ICTの技術はもはやインフラとして当たり前のものであり、世の中で普通に暮らすためには、基本的なICTスキルの習得は不可欠です。「苦手」「わからない」で済むことでは無いのです。 先日、あるテレビ番組で高齢者の自動車免許の返納について特集が組まれ、75歳くらいの高齢の父を説得する奥さんや娘さんたちの葛藤が実例として紹介されていました。 どんなに免許を返納するよう迫っても、70代男性は「免許が無かったら買い物にも行けないじゃないか!」と聞き入れません。「買い物はネットでできるでしょう」と言う娘に対し、「ネットなんてわからん! 無理強いするな」と言うわけです。

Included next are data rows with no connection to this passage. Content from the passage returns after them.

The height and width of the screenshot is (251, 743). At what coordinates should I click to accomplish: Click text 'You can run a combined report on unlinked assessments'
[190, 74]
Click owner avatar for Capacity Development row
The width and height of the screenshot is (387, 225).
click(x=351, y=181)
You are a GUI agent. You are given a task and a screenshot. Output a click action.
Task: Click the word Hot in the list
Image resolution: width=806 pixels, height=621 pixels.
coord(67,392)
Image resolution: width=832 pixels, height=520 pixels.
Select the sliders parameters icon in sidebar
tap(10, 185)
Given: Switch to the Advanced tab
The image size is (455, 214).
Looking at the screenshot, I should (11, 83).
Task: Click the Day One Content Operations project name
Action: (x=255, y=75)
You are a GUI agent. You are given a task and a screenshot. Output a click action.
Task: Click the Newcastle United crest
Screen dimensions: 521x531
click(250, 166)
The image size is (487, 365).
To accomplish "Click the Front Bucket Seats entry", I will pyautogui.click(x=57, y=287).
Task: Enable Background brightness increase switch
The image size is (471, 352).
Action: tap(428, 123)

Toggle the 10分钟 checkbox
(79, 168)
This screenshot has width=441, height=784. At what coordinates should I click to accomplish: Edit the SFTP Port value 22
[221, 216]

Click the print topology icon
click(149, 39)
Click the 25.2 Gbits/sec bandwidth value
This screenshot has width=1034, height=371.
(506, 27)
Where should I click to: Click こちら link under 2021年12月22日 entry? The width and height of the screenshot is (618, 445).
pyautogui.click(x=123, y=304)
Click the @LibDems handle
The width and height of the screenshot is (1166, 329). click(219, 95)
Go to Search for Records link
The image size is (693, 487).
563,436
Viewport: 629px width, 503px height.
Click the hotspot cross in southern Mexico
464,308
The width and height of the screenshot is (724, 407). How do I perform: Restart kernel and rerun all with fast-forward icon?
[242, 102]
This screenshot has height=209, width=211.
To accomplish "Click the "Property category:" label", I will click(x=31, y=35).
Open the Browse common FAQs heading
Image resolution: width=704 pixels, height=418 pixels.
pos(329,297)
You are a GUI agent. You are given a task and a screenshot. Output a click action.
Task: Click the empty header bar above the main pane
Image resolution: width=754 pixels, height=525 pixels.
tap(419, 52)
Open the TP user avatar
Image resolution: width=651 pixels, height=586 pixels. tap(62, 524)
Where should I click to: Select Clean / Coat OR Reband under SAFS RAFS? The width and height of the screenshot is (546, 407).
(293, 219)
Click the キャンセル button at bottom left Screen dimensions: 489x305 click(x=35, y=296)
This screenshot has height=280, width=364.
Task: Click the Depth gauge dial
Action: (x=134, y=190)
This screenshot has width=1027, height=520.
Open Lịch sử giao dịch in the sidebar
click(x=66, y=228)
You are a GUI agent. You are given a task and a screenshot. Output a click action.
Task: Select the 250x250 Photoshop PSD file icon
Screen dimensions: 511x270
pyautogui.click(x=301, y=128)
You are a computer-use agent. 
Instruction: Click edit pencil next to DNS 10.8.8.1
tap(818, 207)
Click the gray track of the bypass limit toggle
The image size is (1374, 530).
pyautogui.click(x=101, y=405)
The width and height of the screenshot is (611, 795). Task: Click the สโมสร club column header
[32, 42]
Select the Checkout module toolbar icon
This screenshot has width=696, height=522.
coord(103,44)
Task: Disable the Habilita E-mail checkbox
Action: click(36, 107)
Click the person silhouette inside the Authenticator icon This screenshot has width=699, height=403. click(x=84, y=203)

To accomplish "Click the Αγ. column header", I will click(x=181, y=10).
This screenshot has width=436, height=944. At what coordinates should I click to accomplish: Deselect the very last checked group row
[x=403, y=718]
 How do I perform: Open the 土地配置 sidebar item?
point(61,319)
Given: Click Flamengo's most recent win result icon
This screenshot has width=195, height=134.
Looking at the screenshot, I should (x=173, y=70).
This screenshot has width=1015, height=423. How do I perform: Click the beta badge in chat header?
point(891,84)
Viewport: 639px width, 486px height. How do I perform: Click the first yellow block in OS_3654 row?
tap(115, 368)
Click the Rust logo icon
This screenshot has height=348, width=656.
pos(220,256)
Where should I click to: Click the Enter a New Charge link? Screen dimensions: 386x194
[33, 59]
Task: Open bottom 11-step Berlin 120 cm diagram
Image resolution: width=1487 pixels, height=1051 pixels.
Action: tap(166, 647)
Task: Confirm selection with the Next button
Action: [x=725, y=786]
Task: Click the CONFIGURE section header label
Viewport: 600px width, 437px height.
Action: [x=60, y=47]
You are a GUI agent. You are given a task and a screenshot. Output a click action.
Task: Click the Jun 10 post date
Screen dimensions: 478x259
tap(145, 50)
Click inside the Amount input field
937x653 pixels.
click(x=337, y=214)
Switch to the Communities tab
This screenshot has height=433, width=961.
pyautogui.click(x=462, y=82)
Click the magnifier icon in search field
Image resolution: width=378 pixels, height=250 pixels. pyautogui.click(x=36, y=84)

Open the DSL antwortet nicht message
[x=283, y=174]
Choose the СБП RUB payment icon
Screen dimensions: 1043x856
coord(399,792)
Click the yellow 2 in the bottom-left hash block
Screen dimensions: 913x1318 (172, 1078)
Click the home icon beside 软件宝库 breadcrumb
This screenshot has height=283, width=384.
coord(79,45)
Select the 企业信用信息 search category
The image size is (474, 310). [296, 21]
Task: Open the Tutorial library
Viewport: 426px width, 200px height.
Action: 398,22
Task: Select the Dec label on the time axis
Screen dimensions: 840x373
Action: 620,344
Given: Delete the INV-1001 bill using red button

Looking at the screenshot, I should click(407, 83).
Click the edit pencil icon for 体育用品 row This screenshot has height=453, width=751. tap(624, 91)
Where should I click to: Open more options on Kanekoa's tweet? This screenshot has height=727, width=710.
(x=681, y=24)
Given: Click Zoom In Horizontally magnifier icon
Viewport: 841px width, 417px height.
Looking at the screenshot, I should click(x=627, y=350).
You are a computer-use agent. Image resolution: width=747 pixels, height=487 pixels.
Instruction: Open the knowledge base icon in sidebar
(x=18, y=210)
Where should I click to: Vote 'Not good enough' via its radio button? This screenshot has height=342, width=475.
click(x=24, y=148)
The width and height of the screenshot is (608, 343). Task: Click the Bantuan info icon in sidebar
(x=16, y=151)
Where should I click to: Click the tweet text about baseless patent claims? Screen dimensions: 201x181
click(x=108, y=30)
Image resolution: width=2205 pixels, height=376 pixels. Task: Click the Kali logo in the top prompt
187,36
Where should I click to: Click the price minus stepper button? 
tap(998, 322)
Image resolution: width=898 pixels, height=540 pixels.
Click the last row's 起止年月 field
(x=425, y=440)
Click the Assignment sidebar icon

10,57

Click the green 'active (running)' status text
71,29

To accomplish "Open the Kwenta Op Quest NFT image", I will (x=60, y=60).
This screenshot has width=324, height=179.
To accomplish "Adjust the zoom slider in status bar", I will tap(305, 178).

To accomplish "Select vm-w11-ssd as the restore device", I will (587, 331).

しかし、考えてみればわかることですが、誰でも使えるOSの「ウインドウズ95」が秋葉原で販売されてから、かれこれ30年近くが経過します。75歳の方であれば45歳前後のときにウインドウズが日本に上陸していたことになります。 ■「IT革命」からすでに四半世紀が経っている 45歳といえば社会人として一番脂が乗っていた時期といえます。なぜそのとき、男性はウインドウズに触れることをスルーし(もちろんマックでもいいですが)、しかもそれ以降も含めてこの30年間、パソコンを覚えようとしなかったのでしょうか。機会はいくらでもあったはずなのです。